More than 500,000 people have died from COVID-19 in the United States since the pandemic began, according to Johns Hopkins University, by far the highest reported toll of any country.
The catastrophic US figure comes as some signs of hope are emerging in the world’s hardest-hit country, with millions of people now vaccinated and winter’s massive spike in infections dropping.
Still, the grim threshold was reached only about a month after the US recorded 400,000 fatalities from the disease in mid-January, with cases now on the decline but deaths continuing to mount.
The toll, 500,071, is more than double the number in absolute terms of reported deaths in Brazil, which has the world’s second highest.
President Joe Biden marked the unwelcome milestone with an address to the American people at 6pm, local time.
“Today we mark a truly grim, heartbreaking milestone: 500,071 dead,” he said.
“That’s more Americans who have died in one year in this pandemic than in World War I, World War II and the Vietnam War combined. That’s more lives lost to this virus than any other nation on earth.

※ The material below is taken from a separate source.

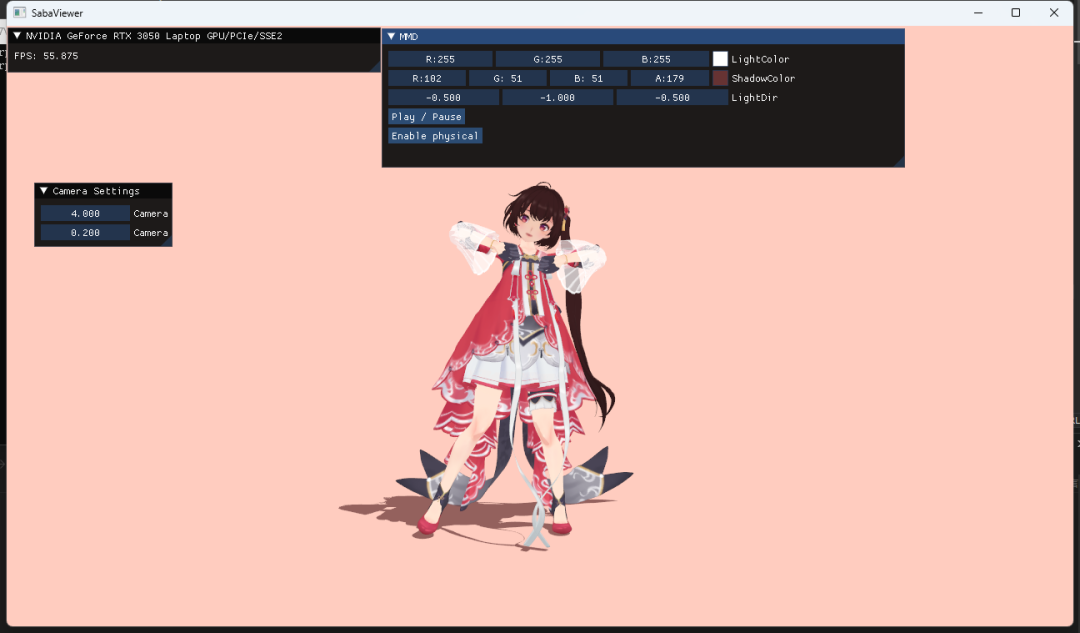Click the -1.000 LightDir Y field

pos(557,97)
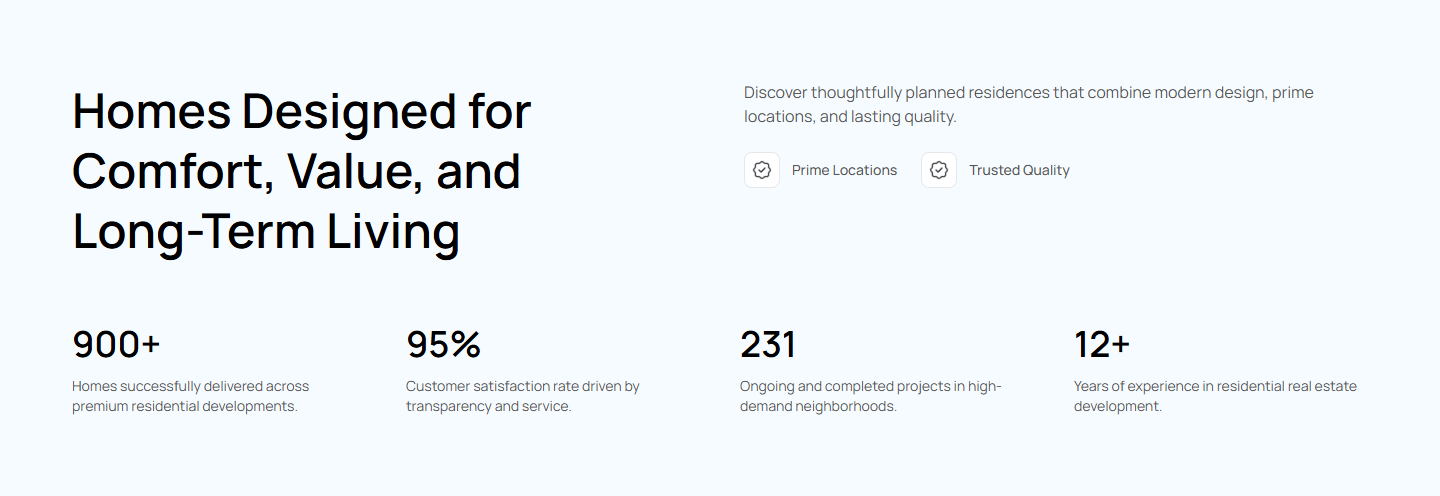The width and height of the screenshot is (1440, 496).
Task: Click the "Homes Designed for" heading line
Action: coord(301,111)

“But as we acknowledge the scale of this mass death in America, we remember each person and the life they lived.
“As a nation, we can’t accept such a cruel fate. While we have been fighting this pandemic for so long, we have to resist becoming numb to the sorrow. We have to resist viewing each life as a statistic, or a blur.

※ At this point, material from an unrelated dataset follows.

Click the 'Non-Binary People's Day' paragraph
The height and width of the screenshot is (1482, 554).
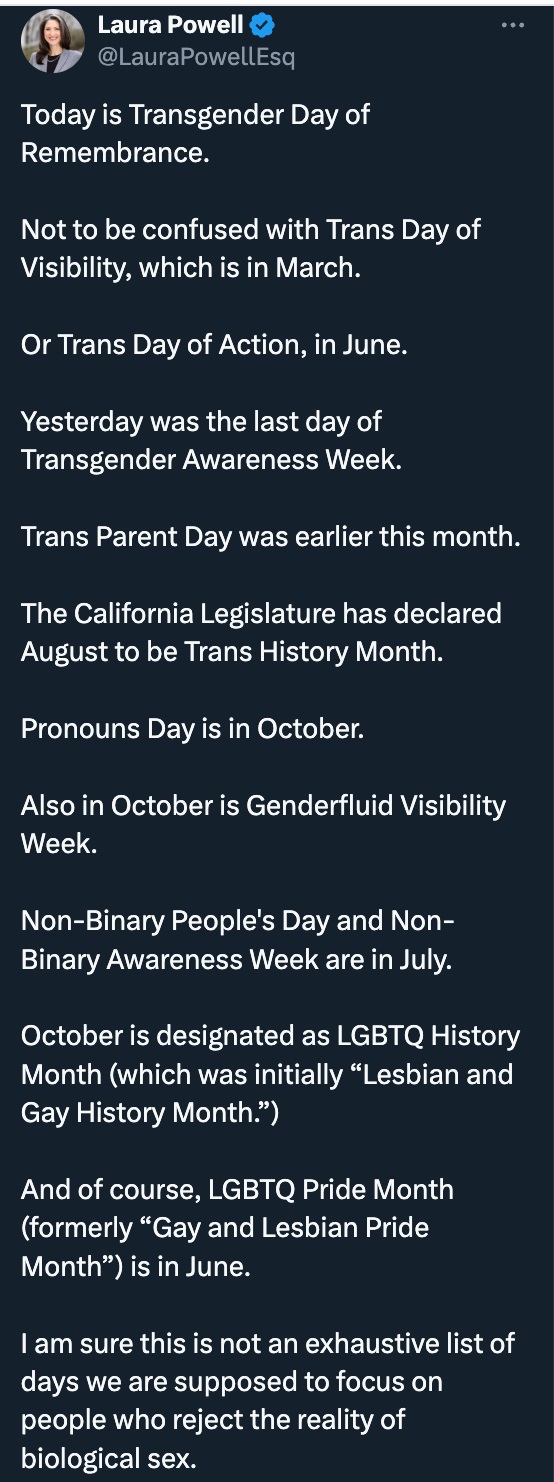click(x=238, y=940)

“We must do so to honour the dead, but equally important, to care for the living. For the loved ones left behind.
“I know all too well. I know what it’s like to not be there when it happens. I know what it’s like when you are there, holding their hand, as they look in your eye and they slip away.
“That black hole in your chest, you feel like you’re being sucked into it. The survivor’s remorse, the anger, the questions of faith in your soul.
“To those who have lost loved ones, this is what I know. They’re never truly gone. They’ll always be part of your heart. It seems unbelievable, but I promise you, a day will come when the memory of the loved one you lost will bring a smile to your lips before a tear to your eye. It will come, I promise you.
“That’s when you know you’re going to be OK.”
Mr Biden said in his own experience, the key to moving on from grief was to find “purpose”.
“As we all remember, I also ask us to act. To remain vigilant. So stay socially distanced, to mask up, get vaccinated when it’s your turn. We must end the politics and misinformation that’s divided families and communities in the country, and cost too many lives already,” the President said.
“It’s not Democrats and Republicans who are dying from the virus. It’s our fellow Americans. Our neighbours, our friends, our mothers, our fathers, our sons, our daughters, husbands, wives. We have to fight this together, as one people.
“We can do this.”
Mr Biden and Vice President Kamala Harris held a moment of silence for the victims of the virus after his speech.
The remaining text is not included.